● Work to be completed: Copy all lines in the data that contain the string "will".

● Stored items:

--- START ---

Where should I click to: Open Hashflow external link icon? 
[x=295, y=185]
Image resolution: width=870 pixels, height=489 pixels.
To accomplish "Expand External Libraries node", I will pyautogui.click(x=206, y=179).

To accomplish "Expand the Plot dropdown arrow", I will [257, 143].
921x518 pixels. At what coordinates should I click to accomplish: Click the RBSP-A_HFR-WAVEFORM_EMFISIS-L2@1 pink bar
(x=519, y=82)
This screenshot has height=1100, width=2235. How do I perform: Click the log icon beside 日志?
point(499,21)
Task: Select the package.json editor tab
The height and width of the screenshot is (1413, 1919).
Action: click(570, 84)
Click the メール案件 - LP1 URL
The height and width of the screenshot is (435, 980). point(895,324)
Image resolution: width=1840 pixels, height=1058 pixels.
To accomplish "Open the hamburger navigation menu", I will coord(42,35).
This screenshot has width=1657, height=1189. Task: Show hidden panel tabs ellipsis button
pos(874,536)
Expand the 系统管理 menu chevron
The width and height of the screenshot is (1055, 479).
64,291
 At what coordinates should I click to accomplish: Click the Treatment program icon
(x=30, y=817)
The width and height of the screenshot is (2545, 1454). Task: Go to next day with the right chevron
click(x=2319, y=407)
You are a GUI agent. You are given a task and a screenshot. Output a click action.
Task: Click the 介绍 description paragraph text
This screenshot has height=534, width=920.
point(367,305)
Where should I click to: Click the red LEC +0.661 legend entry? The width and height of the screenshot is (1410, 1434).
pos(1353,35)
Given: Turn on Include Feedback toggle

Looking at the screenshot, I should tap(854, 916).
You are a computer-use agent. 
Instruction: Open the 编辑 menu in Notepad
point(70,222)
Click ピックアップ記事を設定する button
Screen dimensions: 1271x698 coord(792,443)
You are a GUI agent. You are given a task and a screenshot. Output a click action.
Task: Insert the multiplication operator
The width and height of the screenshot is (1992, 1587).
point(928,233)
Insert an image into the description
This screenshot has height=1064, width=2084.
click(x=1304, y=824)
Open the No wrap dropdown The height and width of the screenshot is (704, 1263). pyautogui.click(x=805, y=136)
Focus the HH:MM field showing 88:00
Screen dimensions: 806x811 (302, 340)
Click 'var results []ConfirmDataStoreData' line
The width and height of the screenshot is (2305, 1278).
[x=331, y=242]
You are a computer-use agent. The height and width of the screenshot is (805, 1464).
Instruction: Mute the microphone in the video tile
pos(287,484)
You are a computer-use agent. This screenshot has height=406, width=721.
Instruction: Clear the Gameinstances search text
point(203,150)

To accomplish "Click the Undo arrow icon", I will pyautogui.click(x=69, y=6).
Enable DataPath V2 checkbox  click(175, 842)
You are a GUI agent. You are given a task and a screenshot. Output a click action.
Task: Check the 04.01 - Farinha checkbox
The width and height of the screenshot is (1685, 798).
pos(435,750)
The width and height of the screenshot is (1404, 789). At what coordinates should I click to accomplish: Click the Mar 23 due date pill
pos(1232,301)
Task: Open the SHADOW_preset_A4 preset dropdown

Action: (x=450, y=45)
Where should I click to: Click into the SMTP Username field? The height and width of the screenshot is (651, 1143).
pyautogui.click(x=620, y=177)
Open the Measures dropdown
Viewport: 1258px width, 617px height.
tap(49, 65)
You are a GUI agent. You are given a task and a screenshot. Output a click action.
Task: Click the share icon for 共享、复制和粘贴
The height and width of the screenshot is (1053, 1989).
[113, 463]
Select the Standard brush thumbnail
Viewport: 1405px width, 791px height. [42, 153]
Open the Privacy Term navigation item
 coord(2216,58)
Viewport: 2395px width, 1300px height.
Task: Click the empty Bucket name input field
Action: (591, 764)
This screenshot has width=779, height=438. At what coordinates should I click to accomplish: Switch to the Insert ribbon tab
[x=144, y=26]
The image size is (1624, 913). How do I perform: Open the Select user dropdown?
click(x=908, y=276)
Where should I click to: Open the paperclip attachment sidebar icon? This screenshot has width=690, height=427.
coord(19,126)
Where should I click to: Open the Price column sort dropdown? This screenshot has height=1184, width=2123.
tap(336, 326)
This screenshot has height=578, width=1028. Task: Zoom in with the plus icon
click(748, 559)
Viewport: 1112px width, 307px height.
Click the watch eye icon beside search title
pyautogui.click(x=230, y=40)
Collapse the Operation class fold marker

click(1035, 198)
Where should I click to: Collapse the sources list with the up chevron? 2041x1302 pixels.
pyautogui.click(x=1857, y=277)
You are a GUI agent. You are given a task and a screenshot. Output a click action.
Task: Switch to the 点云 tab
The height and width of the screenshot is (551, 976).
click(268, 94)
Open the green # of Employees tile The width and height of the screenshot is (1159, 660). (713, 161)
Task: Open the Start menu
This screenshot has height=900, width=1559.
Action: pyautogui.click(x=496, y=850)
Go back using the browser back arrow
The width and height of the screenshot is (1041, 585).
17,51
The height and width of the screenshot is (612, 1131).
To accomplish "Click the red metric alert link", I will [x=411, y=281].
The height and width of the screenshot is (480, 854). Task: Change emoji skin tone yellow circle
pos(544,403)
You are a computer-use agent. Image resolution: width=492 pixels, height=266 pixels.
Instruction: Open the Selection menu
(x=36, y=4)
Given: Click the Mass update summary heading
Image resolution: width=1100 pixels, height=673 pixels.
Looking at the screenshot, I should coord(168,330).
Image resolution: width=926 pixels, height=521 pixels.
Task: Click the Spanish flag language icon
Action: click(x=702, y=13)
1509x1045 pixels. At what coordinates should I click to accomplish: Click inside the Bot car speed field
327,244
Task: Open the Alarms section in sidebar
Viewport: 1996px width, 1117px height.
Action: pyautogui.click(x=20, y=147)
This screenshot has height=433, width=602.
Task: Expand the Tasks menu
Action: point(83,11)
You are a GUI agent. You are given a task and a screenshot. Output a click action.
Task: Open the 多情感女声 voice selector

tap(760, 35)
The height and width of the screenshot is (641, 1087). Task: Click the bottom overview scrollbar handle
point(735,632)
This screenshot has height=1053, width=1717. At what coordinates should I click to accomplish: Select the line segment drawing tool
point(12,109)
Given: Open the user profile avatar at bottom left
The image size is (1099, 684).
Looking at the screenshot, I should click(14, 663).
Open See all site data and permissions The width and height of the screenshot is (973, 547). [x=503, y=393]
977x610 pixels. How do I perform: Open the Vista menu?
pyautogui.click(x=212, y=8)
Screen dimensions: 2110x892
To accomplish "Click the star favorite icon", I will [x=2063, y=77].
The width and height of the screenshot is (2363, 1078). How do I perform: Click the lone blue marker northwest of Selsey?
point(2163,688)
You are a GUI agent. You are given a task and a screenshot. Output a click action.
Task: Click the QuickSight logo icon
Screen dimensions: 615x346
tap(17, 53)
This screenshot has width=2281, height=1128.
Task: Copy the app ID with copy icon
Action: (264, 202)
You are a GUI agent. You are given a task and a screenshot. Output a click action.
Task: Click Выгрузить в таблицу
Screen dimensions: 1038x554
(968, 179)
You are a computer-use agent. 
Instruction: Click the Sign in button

--- END ---

● Answer for this exercise:
To accomplish "Expand External Libraries node", I will pyautogui.click(x=206, y=179).
To accomplish "Expand the Plot dropdown arrow", I will [257, 143].
To accomplish "Open the hamburger navigation menu", I will coord(42,35).
To accomplish "Click the Undo arrow icon", I will pyautogui.click(x=69, y=6).
To accomplish "Click the red metric alert link", I will [x=411, y=281].
To accomplish "Click the star favorite icon", I will [x=2063, y=77].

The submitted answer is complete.